*WHAT YOU ARE ASKED TO DO*. Rewrite all the records with every "bullet dot" changed to "bullet marker" and nothing else altered. Leave the pictures out of your answer.

*DATA EXCERPTS*.
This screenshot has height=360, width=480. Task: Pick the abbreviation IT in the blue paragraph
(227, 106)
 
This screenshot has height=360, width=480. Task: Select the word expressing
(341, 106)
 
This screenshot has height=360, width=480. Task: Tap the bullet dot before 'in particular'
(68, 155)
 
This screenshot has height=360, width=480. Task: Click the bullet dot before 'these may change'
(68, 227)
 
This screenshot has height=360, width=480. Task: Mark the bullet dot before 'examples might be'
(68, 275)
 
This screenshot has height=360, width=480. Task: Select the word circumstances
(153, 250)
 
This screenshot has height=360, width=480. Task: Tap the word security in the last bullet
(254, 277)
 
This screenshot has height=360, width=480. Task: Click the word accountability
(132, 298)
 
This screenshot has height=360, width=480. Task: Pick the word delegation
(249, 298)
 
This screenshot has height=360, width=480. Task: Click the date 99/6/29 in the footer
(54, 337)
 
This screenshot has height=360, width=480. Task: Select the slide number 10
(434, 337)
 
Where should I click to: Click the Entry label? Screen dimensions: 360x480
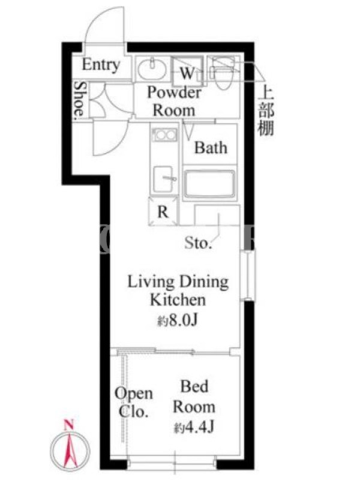[x=101, y=65]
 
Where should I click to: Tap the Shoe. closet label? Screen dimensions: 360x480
[x=80, y=99]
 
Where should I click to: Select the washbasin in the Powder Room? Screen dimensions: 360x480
[x=152, y=68]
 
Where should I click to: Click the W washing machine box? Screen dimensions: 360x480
[x=187, y=71]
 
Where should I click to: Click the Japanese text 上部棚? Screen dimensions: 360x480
[x=265, y=112]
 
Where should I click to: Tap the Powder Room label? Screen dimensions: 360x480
[x=174, y=101]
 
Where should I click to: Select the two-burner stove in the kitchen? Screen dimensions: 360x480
[x=165, y=134]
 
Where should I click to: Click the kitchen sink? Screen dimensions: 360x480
[x=164, y=179]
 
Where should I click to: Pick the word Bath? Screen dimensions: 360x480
[x=211, y=148]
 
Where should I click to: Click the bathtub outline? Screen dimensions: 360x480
[x=210, y=184]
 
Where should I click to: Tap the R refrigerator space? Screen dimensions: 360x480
[x=163, y=212]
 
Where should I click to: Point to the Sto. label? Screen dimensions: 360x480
[x=198, y=244]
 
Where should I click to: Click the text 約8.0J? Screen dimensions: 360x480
[x=178, y=320]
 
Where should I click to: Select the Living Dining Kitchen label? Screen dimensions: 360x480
[x=178, y=290]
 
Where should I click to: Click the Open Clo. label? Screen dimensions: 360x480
[x=133, y=403]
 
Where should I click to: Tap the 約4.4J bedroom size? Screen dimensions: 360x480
[x=194, y=427]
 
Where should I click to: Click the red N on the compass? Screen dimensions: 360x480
[x=70, y=425]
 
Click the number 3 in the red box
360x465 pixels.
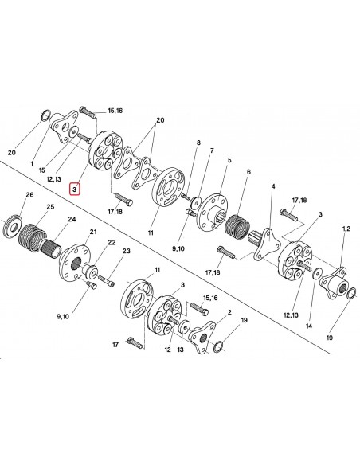pyautogui.click(x=74, y=189)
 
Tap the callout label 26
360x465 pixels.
pyautogui.click(x=29, y=195)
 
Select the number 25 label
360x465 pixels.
pyautogui.click(x=50, y=207)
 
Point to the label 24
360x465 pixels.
pyautogui.click(x=72, y=219)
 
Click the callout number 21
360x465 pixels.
pyautogui.click(x=93, y=232)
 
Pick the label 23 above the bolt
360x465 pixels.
pyautogui.click(x=127, y=251)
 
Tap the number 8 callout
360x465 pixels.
pyautogui.click(x=198, y=143)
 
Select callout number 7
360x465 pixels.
pyautogui.click(x=212, y=151)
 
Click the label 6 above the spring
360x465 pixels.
pyautogui.click(x=248, y=172)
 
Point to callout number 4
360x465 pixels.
pyautogui.click(x=273, y=186)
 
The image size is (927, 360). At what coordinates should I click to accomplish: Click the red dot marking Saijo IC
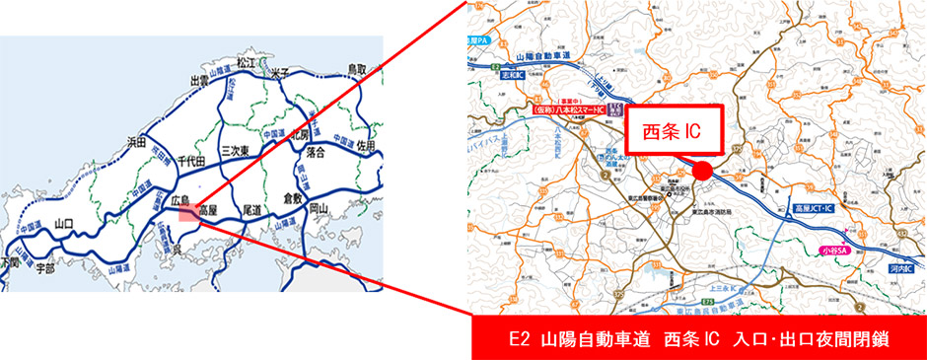tap(701, 171)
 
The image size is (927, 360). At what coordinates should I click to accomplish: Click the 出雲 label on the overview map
tap(200, 80)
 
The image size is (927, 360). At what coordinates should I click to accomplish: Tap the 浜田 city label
tap(138, 142)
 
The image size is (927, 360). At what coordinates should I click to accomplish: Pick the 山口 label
tap(65, 223)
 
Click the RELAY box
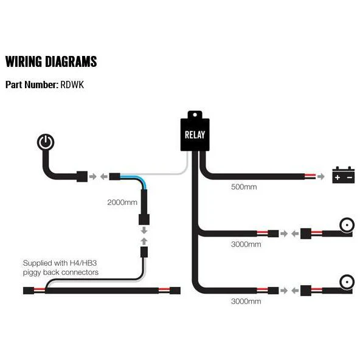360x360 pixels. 195,134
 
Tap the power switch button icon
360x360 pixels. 46,142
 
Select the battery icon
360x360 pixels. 344,175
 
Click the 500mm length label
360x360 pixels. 244,187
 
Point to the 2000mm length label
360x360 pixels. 122,202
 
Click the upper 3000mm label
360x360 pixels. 246,244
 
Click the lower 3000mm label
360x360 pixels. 246,301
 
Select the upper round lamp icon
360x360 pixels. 347,225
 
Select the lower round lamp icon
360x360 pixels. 347,282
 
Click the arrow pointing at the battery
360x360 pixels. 321,176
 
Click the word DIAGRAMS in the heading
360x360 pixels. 71,61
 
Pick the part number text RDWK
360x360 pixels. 72,85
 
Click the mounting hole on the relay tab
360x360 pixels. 195,114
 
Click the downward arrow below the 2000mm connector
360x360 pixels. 144,230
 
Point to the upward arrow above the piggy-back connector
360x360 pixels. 144,241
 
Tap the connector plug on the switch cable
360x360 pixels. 82,176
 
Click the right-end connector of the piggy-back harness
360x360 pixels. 175,291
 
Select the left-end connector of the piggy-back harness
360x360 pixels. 29,291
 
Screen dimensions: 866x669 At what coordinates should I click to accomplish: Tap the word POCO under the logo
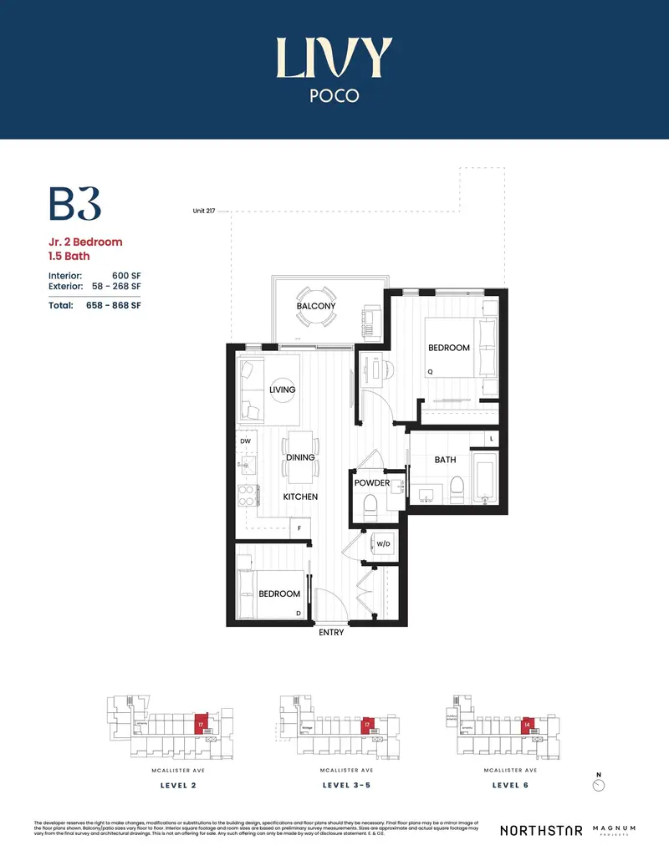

*SOLUTION BELOW*.
This screenshot has height=360, width=480. Task: Pick the abbreviation IT in the blue paragraph
(227, 106)
 
This screenshot has height=360, width=480. Task: Select the word expressing
(341, 106)
 
This screenshot has height=360, width=480. Task: Tap the bullet marker before 'in particular'
(68, 155)
 
This screenshot has height=360, width=480. Task: Click the bullet marker before 'these may change'
(68, 227)
 
This screenshot has height=360, width=480. Task: Mark the bullet marker before 'examples might be'
(68, 275)
 
This screenshot has height=360, width=480. Task: Select the word circumstances
(153, 250)
 
This screenshot has height=360, width=480. Task: Tap the word security in the last bullet
(254, 277)
 
This screenshot has height=360, width=480. Task: Click the word accountability
(132, 298)
 
This screenshot has height=360, width=480. Task: Pick the word delegation
(249, 298)
 
This screenshot has height=360, width=480. Task: Click the date 99/6/29 in the footer
(54, 337)
 
This screenshot has height=360, width=480. Task: Select the slide number 10
(434, 337)
 
Where should I click to: Click the Entry label? Screen dimensions: 360x480
[x=101, y=65]
 
Where should I click to: Tap the Shoe. closet label? Screen dimensions: 360x480
[x=80, y=99]
 
Where should I click to: Select the washbasin in the Powder Room? Screen dimensions: 360x480
[x=152, y=68]
 
Where should I click to: Click the W washing machine box? Screen dimensions: 360x480
[x=187, y=71]
 
Where should I click to: Click the Japanese text 上部棚? Screen dimensions: 360x480
[x=265, y=112]
 
Where should I click to: Tap the Powder Room label? Screen dimensions: 360x480
[x=174, y=101]
 
Where should I click to: Select the two-burner stove in the kitchen? Screen dimensions: 360x480
[x=165, y=134]
 
Where should I click to: Click the kitchen sink? Screen dimensions: 360x480
[x=164, y=179]
 
Where should I click to: Pick the word Bath? Screen dimensions: 360x480
[x=211, y=148]
 
Where should I click to: Click the bathtub outline? Screen dimensions: 360x480
[x=210, y=184]
 
Where should I click to: Tap the R refrigerator space? Screen dimensions: 360x480
[x=163, y=212]
 
Where should I click to: Point to the Sto. label? Screen dimensions: 360x480
[x=198, y=244]
 
Where should I click to: Click the text 約8.0J? Screen dimensions: 360x480
[x=178, y=320]
 
Where should I click to: Select the Living Dining Kitchen label? Screen dimensions: 360x480
[x=178, y=290]
 
Where should I click to: Click the Open Clo. label? Screen dimensions: 360x480
[x=133, y=403]
 
Where should I click to: Tap the 約4.4J bedroom size? Screen dimensions: 360x480
[x=194, y=427]
 
Where should I click to: Click the red N on the compass? Screen dimensions: 360x480
[x=70, y=425]
 
Click the number 3 in the red box
360x465 pixels.
pyautogui.click(x=74, y=189)
 
Tap the callout label 26
360x465 pixels.
pyautogui.click(x=29, y=195)
 
Select the number 25 label
360x465 pixels.
pyautogui.click(x=50, y=207)
 
Point to the label 24
360x465 pixels.
pyautogui.click(x=72, y=219)
 
Click the callout number 21
360x465 pixels.
pyautogui.click(x=93, y=232)
 
Pick the label 23 above the bolt
360x465 pixels.
pyautogui.click(x=127, y=251)
 
Tap the number 8 callout
360x465 pixels.
pyautogui.click(x=198, y=143)
 
Select callout number 7
360x465 pixels.
pyautogui.click(x=212, y=151)
 
Click the label 6 above the spring
360x465 pixels.
pyautogui.click(x=248, y=172)
 
Point to callout number 4
360x465 pixels.
pyautogui.click(x=273, y=186)
 
The image size is (927, 360). At what coordinates should I click to accomplish: Click the red dot marking Saijo IC
tap(701, 171)
 
The image size is (927, 360). At what coordinates should I click to accomplish: Click the 出雲 label on the overview map
tap(200, 80)
 
The image size is (927, 360). At what coordinates should I click to accomplish: Tap the 浜田 city label
tap(138, 142)
 
The image size is (927, 360). At what coordinates should I click to accomplish: Pick the 山口 label
tap(65, 223)
 
Click the RELAY box
360x360 pixels. 195,134
 
Tap the power switch button icon
360x360 pixels. 46,142
 
Select the battery icon
360x360 pixels. 344,175
 
Click the 500mm length label
360x360 pixels. 244,187
 
Point to the 2000mm length label
360x360 pixels. 122,202
 
Click the upper 3000mm label
360x360 pixels. 246,244
 
Click the lower 3000mm label
360x360 pixels. 246,301
 
Select the upper round lamp icon
360x360 pixels. 347,225
 
Select the lower round lamp icon
360x360 pixels. 347,282
 
Click the arrow pointing at the battery
360x360 pixels. 321,176
 
Click the word DIAGRAMS in the heading
360x360 pixels. 71,61
 
Pick the part number text RDWK
360x360 pixels. 72,85
 
Click the mounting hole on the relay tab
360x360 pixels. 195,114
 
Click the downward arrow below the 2000mm connector
360x360 pixels. 144,230
 
Point to the upward arrow above the piggy-back connector
360x360 pixels. 144,241
 
Tap the connector plug on the switch cable
360x360 pixels. 82,176
 
Click the right-end connector of the piggy-back harness
360x360 pixels. 175,291
 
Select the left-end connector of the piggy-back harness
360x360 pixels. 29,291
 
Screen dimensions: 866x669 At what coordinates should I click to accomplish: Tap the word POCO under the logo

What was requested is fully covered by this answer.